Investigation of the grinding temperature and subsurface quality of a novel point grinding wheel

Abstract

In this paper, a novel point grinding wheel (NPGW) with coarse grinding area angle θ is proposed. According to earlier studies, this type of grinding wheel has the advantages of high grinding efficiency, a long service life, and very little surface roughness generated. The contact zone between the grinding wheel and workpiece is modified by the addition of the NPGW with the coarse grinding area angle θ and the inclining angle α of the point grinding process, and as a result, the grinding zone temperature is also altered. Using the finite element method, the grinding zone temperature can be simulated based on the theory of grinding heat generation and distribution, and the triangular heat source distribution model. From this, the distribution of the point grinding temperature field and influence of different grinding parameters on the grinding zone temperature were obtained. To verify the simulation, thermocouple measurements for different NPGWs were taken during the grinding experiments. The simulation provides an auxiliary and predictive method for the actual process. Moreover, an L16(45) orthogonal experiment was designed. Analyzing this range, primary and secondary factors affecting grinding zone temperature, and the optimum combination of parameters for reducing the grinding zone temperature, are determined.

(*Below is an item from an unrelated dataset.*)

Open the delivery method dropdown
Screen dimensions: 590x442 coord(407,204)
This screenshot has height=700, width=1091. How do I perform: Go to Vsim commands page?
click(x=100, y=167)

Finally, the grinding heat can affect the quality of the workpiece subsurface; therefore, the influence of the various parameters on subsurface quality, including metallographic structure, work hardening, and residual stress, was studied. In conclusion, the NPGW and point grinding process can reduce the degree of work hardening and residual stress of the subsurface of the workpiece, and it was demonstrated that the residual stress changes from compressive to tensile with increasing depth.